It's a moot point now, of course, but since it is this was my last chance to oppose your point of view on this. :drool:

 

That's not my point.

 

There is this:

 

Moreover, didn't he say they could only send back not forward?

 

...which I am using to help make my point... but...

 

In the movie timeline? Sure, he said that. That was a different timeline with different events though.

 

All true... and yet...

Think about it. He didn't have the means to go back from 1984, the technology wasn't available. That's why it was a one way trip. No one said you couldn't travel FORWARD with the machine itself. Kyle's mission wasn't to go back to the future (no pun) once his mission was complete-- And John, knowing Kyle would die in the process of completing his mission, didn't bother to provide the means for him to come forward again.

 

...I have thought about the fact that despite Skynet's best efforts, Judgment Day was going to be freezing a lot of technology into place. Obviously the machines are able to advance themselves technologically speaking, but the core assets are going to be in play in our modern world, or a few years out.

 

Even with sentience and ingenuity the machines can't go leaps and bounds into advancement if you stop to think about it, given the kinds of support the technological industry requires. That said, it's very possible the gear you'd need to build their time device would be available today.

 

But that still isn't quite my point...

 

The rule still applies. It's a one way trip per Time-Displacement chamber; it always was. If there's another Time-Displacement chamber located in the destination time you're headed in, then you now have the option to time travel again, be it forward or backward.

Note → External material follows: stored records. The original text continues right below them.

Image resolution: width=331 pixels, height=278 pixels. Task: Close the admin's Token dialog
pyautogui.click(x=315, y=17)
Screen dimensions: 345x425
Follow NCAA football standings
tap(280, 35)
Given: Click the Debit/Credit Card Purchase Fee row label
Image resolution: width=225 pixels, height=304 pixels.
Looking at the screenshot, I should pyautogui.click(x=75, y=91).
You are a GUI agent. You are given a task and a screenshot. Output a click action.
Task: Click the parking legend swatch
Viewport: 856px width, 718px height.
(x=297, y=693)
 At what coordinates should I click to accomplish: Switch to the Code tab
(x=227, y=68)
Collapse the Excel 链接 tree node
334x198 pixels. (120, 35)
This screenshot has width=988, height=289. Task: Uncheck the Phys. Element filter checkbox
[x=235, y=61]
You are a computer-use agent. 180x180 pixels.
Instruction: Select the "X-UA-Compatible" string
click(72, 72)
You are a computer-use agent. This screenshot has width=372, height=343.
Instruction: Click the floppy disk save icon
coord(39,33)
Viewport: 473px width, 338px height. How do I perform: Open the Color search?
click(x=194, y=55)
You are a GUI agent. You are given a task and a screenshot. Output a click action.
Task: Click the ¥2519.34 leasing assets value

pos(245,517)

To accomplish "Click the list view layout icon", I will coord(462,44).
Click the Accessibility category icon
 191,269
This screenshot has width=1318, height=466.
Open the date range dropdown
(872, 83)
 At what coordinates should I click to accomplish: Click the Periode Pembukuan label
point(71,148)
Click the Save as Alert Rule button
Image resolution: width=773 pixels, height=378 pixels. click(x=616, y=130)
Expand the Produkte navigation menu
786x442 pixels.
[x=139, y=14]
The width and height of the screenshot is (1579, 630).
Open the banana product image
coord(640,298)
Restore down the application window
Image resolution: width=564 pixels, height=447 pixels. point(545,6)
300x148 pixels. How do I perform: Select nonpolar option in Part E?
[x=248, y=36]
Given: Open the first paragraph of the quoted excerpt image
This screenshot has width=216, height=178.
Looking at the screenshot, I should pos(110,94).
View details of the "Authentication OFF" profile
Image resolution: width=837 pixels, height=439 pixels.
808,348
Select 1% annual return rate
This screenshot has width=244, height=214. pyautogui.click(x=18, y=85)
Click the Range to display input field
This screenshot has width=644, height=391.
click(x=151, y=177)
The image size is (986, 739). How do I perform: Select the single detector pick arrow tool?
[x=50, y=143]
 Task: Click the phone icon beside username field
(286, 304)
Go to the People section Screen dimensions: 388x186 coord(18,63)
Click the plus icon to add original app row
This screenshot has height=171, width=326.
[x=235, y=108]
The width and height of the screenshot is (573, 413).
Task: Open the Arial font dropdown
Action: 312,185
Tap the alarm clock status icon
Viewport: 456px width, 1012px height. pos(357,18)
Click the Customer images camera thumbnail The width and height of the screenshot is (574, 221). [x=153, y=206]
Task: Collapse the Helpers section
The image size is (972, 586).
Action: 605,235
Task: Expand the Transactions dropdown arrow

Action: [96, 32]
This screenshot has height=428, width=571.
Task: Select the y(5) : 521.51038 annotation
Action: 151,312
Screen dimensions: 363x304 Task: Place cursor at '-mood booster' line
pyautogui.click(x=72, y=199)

Why can't anyone grasp that?

 

Settle down, Beavis, it isn't a question of grasping. I grasp it just fine. My larger point was that I feel like it jumps the shark and waters down the concept. This show was supposed to be about the Connors, and the effects the time travel has on them. In the same way a Terminator-of-the-week would get old, so would constant time travel. The out of control trips and sends were great because they never had control.

 

My point is that IF the show were to continue on from here, and IF John's quest was to go home, I see it no longer being a show about people effected by time travel and dealing with crazy robots, but a show about time travellers. To me, that's a big enough paradigm shift that I'd think it would get dumb.

 

Who knows though. Could be like Lost, which I had the same complaints about-- and yet they rapped up their crazy time drama after a few episodes.. sort of.

 

It's just that, they are trying to prevent Judgment Day. If time travel becomes so common and proliferated, where's the tension in a singular date?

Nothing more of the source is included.